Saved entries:
»»
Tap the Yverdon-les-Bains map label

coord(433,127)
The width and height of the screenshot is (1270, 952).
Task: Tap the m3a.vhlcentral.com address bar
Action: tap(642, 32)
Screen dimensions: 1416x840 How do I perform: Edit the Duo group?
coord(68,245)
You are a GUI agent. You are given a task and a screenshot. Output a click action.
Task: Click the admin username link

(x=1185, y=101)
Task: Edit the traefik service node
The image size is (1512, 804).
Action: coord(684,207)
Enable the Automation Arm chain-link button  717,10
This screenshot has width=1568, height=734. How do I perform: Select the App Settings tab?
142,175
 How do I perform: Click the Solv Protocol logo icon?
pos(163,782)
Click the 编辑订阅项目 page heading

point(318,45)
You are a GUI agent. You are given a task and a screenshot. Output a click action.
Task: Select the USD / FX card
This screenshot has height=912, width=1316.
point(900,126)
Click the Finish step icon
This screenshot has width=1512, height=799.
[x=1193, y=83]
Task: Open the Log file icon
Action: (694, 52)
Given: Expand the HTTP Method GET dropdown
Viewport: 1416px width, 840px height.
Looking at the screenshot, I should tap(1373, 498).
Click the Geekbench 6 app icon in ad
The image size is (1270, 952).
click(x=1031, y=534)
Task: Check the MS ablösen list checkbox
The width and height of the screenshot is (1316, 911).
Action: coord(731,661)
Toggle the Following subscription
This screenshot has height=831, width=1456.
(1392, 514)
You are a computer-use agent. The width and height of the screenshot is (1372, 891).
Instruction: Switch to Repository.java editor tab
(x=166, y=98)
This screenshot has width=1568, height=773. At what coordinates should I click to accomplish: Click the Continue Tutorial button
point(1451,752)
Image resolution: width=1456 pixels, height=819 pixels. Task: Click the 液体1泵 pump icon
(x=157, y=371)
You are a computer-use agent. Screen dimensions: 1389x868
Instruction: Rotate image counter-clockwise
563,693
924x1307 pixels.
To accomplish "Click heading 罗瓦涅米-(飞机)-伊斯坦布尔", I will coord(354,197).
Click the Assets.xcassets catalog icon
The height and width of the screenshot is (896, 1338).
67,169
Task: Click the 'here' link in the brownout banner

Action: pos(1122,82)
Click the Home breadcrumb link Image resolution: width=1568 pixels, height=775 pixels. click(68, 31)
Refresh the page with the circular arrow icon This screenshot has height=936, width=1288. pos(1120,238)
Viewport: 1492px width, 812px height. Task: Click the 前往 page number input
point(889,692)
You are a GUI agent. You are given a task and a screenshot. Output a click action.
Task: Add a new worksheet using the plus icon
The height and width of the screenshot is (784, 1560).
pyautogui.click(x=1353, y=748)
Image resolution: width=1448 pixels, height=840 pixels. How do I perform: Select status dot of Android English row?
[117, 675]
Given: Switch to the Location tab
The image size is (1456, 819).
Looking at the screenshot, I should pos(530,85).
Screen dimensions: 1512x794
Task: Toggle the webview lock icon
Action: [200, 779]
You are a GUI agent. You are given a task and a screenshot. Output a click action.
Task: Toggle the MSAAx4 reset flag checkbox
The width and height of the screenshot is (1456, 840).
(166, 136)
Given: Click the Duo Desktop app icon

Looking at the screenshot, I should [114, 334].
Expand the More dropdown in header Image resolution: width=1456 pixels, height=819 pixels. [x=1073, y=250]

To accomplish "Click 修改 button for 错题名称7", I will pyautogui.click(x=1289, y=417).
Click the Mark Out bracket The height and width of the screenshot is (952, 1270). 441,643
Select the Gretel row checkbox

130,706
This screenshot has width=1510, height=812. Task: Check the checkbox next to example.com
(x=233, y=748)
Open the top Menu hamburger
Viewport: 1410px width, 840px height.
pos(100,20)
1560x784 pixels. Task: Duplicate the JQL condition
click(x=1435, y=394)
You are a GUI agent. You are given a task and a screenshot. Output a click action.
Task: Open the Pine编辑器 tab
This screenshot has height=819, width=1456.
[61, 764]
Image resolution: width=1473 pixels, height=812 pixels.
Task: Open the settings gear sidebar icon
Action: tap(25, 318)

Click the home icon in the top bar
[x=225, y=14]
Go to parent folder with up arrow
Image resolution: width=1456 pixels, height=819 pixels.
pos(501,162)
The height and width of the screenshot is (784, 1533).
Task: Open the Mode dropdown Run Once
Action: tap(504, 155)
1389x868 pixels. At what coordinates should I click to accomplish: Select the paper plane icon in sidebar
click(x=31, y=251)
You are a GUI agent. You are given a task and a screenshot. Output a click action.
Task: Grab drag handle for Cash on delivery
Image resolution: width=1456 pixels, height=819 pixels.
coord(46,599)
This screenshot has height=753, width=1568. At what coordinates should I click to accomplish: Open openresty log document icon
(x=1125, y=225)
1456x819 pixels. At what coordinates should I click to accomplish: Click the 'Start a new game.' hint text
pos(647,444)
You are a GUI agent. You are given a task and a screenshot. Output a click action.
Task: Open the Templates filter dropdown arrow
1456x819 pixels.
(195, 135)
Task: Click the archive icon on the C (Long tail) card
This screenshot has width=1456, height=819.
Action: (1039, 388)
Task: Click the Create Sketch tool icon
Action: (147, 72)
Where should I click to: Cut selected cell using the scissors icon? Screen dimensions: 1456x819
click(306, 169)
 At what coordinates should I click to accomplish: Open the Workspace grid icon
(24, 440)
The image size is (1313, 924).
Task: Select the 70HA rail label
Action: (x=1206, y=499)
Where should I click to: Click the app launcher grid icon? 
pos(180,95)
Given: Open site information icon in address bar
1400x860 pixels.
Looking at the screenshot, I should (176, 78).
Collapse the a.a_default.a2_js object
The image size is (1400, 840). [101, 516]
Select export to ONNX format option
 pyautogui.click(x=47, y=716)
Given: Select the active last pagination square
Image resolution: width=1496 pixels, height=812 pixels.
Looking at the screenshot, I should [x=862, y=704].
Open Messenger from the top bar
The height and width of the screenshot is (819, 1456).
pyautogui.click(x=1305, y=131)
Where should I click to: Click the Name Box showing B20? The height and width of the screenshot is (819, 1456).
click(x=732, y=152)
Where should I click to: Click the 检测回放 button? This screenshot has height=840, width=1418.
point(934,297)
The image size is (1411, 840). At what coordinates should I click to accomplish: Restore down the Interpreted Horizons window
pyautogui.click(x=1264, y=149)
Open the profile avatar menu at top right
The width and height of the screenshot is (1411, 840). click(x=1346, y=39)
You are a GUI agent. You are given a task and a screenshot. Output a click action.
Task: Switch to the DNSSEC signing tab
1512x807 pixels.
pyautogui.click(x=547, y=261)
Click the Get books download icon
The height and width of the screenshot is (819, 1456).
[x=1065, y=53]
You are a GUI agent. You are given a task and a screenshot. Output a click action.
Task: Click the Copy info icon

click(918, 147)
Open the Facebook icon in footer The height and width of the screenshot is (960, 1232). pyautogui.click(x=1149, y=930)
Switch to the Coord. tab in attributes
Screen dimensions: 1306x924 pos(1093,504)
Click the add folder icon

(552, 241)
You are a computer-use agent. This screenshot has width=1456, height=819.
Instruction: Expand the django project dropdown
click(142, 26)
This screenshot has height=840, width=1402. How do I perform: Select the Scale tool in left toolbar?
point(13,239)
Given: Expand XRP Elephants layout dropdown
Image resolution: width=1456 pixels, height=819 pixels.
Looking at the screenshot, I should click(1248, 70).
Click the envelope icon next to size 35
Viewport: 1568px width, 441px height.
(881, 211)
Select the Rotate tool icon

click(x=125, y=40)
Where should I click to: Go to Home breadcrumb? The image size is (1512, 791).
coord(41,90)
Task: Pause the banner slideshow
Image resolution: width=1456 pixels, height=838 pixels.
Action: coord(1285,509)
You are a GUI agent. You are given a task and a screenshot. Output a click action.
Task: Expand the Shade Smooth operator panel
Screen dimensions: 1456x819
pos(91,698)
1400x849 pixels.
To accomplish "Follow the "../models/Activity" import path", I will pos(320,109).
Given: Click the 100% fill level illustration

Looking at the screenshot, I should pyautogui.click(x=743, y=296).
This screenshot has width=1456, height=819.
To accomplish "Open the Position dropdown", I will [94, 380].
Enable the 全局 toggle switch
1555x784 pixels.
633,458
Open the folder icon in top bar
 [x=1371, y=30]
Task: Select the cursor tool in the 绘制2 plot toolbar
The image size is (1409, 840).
««
Exercise aim:
From the records above, copy every line that includes the word "arrow".

Solution to this problem:
Refresh the page with the circular arrow icon This screenshot has height=936, width=1288. pos(1120,238)
Go to parent folder with up arrow
Task: Open the Templates filter dropdown arrow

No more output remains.